页面正文
-------------------------

1)Inactive:即只是分配和初始化VMCS结构或者是执行VMCLEAR指令之后的状态。
2)working:CPU在一个VMCS上执行了VMPTRLD指令或者产生VM exit之后所处的状态,这个时候CPU还是在VMX root状态。
3)Active:当前VMCS执行了VMPTRLD指令,同一个CPU执行了另一个VCPU的VMPTRLD之后,前一个VMCS所处的状态。
4)controlling:当CPU在一个VMCS上执行了VMLAUNCH指令之后CPU所处的VMX non-root状态。
VCPU的运行步骤
要让一个虚拟机运行起来的步骤
-
在非分页内存中分配一个4KB对齐的VMCS区域,其大小通过IA32_VMX_BASIC MSR得到,对于KVM,这个过程主要是通过vmx_create_vcpu调用alloc_vmcs来完成的。
-
初始化VMCS区域的版本标识(VMCS区域的前31位),这也是通过IA32_VMX_BASIC SMR得到的,清除VMCS区域前4个字节的31位,对于KVM,这个过程在alloc_vmcs_cpu中完成。
-
使用VMCS的物理地址作为操作数执行VMCLEAR指令,这会将当前CPU的working-VMCS指针指向FFFFFFFF_FFFFFFFFH,指令执行完成之后检查RFLAGS.CF=0以及RFLAGS.ZE=0,对于KVM,这个过程主要通过loaded_vmcs_clear函数最终调用vmcs_clear来完成。
-
使用VMCS的物理地址执行VMPTRLD指令,这个时候CPU的working-VMCS指针指向VMCS区域的物理地址,对于KVM,这个过程通过vmx_vcpu_load调用vmcs_load来完成。
-
执行VMWRITE指令,初始化VMCS的host-state区域,当产生VM exit后,这个区域会用来创建宿主机的CPU状态和上下文,host-state区域包括控制寄存器(CR0、CR3以及CR4),段寄存器(CS、SS、DS、ES、FS、GS、TR)以及RSP、RIP和一些MSR寄存器,对于KVM,这个过程主要在vmx_vcpu_setup函数中完成。
-
执行VMWRITE指令,初始化VMCS中的VM-exit control区域、VM-entrycontrol区域以及VM-execution control区域。这些区域的某些数据需要根据VMXcapability MSR的报告设置,如MSR寄存器报告在当前CPU上某些位只能设置为0,对于KVM,这个过程主要在vmx_vcpu_setup函数中完成。
-
执行VMWRITE指令,初始化guest-state区域,当CPU进入VMX non-root模式 时会根据这些数据创建上下文,对于KVM,这个过程主要在vmx_vcpu_reset中完成。
-
guest-state的设置需要满足如下条件。① 如果虚拟机需要模拟一个从BIOS启动的完整OS,则需要将guest的状态设置为物理CPU加电时的状态。② 需要将VMM不能截获的guest-state数据正确设置,如通用寄存器、CR2控制寄存器、调试寄存器、浮点数寄存器等。

-------------------------

待完成任务
- a) 根据这段关于VMCS的文字,KVM初始化guest-state区域的过程主要在哪个函数中完成?
- b) 请一字不差地抄录这段关于VMCS的文字中的一部分:从含有"3)Active:当前VMC"的词句开始,到"vmcs_clear来完成。"为止。
- c) 请从这段关于VMCS的文字最后一句之后接着往下写。

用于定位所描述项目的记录
-------------------------

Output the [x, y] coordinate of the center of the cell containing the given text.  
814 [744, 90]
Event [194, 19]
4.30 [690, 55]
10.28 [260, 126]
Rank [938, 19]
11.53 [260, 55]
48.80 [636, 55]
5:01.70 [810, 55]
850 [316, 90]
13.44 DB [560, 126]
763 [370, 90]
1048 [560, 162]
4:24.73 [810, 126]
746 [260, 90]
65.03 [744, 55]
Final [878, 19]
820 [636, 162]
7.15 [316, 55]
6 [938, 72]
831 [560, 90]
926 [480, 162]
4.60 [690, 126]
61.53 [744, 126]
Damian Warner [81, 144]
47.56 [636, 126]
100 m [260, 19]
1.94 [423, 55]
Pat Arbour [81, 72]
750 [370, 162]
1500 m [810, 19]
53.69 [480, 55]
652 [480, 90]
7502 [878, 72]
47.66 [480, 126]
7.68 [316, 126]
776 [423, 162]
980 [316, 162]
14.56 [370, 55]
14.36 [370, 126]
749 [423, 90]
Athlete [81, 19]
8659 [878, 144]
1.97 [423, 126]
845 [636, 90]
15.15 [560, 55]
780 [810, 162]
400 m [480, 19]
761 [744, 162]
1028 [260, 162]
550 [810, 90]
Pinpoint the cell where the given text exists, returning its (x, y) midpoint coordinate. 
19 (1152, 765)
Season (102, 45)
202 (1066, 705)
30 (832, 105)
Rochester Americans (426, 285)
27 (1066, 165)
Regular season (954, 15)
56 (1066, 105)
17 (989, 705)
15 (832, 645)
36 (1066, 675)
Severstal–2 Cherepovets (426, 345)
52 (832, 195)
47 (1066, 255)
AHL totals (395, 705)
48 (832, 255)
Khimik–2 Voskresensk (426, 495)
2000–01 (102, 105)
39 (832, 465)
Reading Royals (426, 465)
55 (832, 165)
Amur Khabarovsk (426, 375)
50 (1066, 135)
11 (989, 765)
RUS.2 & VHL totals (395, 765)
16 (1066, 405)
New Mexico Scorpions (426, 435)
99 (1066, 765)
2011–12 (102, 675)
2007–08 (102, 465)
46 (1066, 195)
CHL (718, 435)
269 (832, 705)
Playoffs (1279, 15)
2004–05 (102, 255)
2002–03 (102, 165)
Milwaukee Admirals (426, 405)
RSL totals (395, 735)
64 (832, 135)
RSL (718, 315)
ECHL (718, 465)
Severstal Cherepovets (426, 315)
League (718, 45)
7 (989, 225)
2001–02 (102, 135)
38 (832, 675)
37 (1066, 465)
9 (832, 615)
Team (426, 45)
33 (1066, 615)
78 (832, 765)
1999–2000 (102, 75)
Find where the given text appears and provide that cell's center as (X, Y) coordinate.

-------------------------

各题答案
- a) 主要在vmx_vcpu_reset函数中完成。

- b)
3)Active:当前VMCS执行了VMPTRLD指令,同一个CPU执行了另一个VCPU的VMPTRLD之后,前一个VMCS所处的状态。
4)controlling:当CPU在一个VMCS上执行了VMLAUNCH指令之后CPU所处的VMX non-root状态。
VCPU的运行步骤
要让一个虚拟机运行起来的步骤
-
在非分页内存中分配一个4KB对齐的VMCS区域,其大小通过IA32_VMX_BASIC MSR得到,对于KVM,这个过程主要是通过vmx_create_vcpu调用alloc_vmcs来完成的。
-
初始化VMCS区域的版本标识(VMCS区域的前31位),这也是通过IA32_VMX_BASIC SMR得到的,清除VMCS区域前4个字节的31位,对于KVM,这个过程在alloc_vmcs_cpu中完成。
-
使用VMCS的物理地址作为操作数执行VMCLEAR指令,这会将当前CPU的working-VMCS指针指向FFFFFFFF_FFFFFFFFH,指令执行完成之后检查RFLAGS.CF=0以及RFLAGS.ZE=0,对于KVM,这个过程主要通过loaded_vmcs_clear函数最终调用vmcs_clear来完成。

- c)
-
执行VMLAUNCH,使得CPU处于VMX non-root状态,如果这个过程出错,将会设置RFLAGS.CF或者RFLAGS.ZF,对于KVM,这个过程在vmx_vcpu_run中完成。
Qemu中VCPU的运行
qemu在vcpu的具现化中,启动了线程,在线程中执行方法 kvm_vcpu_thread_fn 如下
在循环中持续运转vcpu
static void *kvm_vcpu_thread_fn(void *arg)
{
CPUState *cpu = arg;
int r;
// ...
do {
//调用cpu_can_run来判断是否可以运行,如果cpu->stop和cpu->stopped都是false,
//说明可以运行,如果当前CPU不可运行,
//则调用qemu_wait_io_event将CPU等待在cpu->halt_cond条件上。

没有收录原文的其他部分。